Thursday, April 26, 2012

The "Kindle Fire" Should Be Kept Away From Books.

A few comments on the Kindle, Fire or otherwise.

1. It seems odd, does it not, that a book-replacing piece of technology should have a name that would strike fear into the binding of the most stoutly-bound volume? You would think they would want to minimize, rather than maximize, the misobiblistic overtones of their nomenclature. I would like to suggest to anyone with aspirations of an e-book nature, that they should call their product the Tolle Lege. Latin evokes mystery, ritual, and antiquity, which are all things associated with books. The name I suggest also has the two following advantages:
a) It avoids any possible application to the destruction of books.
b) It is a quote from a book, namely Book VIII of St.

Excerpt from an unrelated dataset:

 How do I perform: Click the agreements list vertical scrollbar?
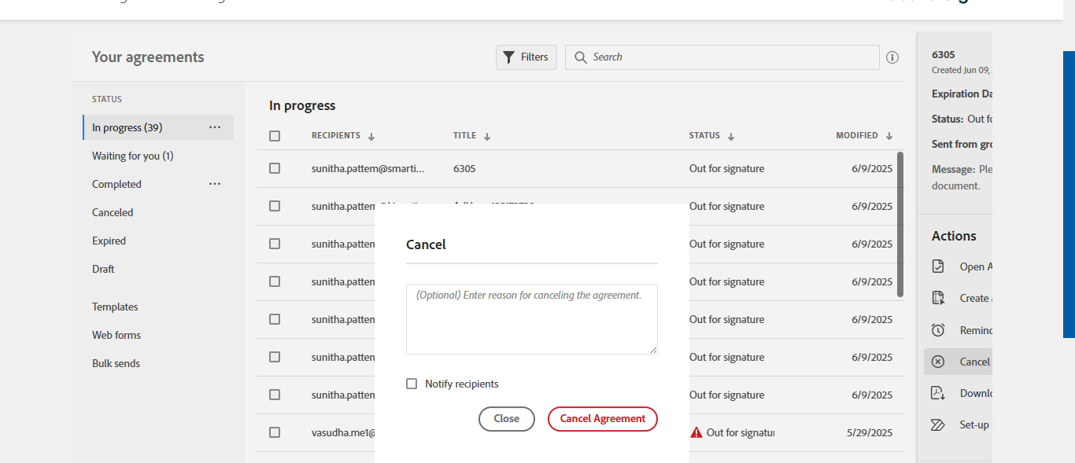click(900, 224)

Augustine's Confessions.
Even if Kindle Fire better indulges Amazon's prehistoric and Promethean fantasies, it also accords well with their rather violent name. One can imagine the Amazons coming upon a library and their chief ordering exactly what their product recommends: "Kindle Fire!"

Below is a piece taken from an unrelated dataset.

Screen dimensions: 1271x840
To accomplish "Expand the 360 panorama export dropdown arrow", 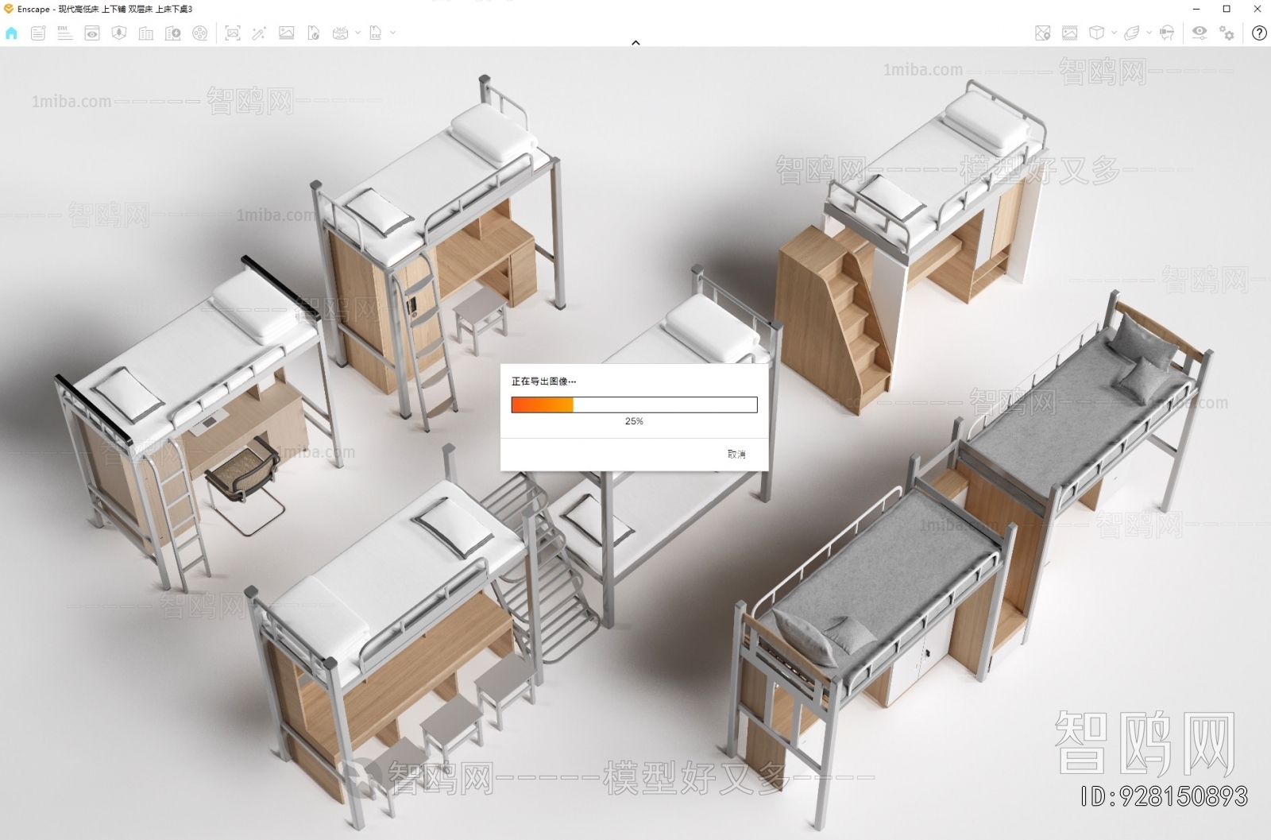I will point(357,33).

2. A less antagonistic reflection on the Kindle Fire centers on the loose connection to grammar enjoyed by its name. "Kindle" is presumably a verb, since how an e-reader's name could be derived from a group of baby felines is above even the Amazon execs' pay grade, and "fire" is likely a noun. Other than that, we must leave it to the imagination to decide what possible synthetic and/or analytic signification attaches to these two words. There is, of course, the chief Amazon's destructive order (see above). This is unlikely, I deem. The "fire" part of the name is, in general, pretty redundant, because what else does one kindle (at least in a literal sense)? And is "kindle" an infinitive? An imperative? And is it acting transitively or intransitively? The glory of English is that no one ever has to know. Perhaps that is why technology is so rampant in American culture, because we can name things without being at all preoccupied by their grammatical inflections or syntax. Also, English has a lot of words that sound exactly like other words, such as the word "kindle." The use of Latin in product names would really be a great boon to those of us who like precision and clarity in nomenclature.

I hereby extend an invitation to my readers to submit names for the Kindle Fire in divers languages; Latin particularly comes to mind, but any tongue would be exceedingly welcome. Please include with your translation a defense thereof, which can be anywhere from long to short. Have fun!

Ready...Set...Kindle Fire!



  1. It's very possible that your brother may find him getting some sort of monetary compensation from users of the Kindle Fire. Although he would prefer to have his writings bound, I suppose e-writing isn't the worst.

  2. I choose "Chang" in Chinese. It means all kinds of things (some more suited, some much less), but it is certainly shorter than "Tikki Tikki Tembo-no Sa Rembo-chari Bari Ruchi-pip Peri Pembo." As we all know. It is also shorter than "Kindle Fire."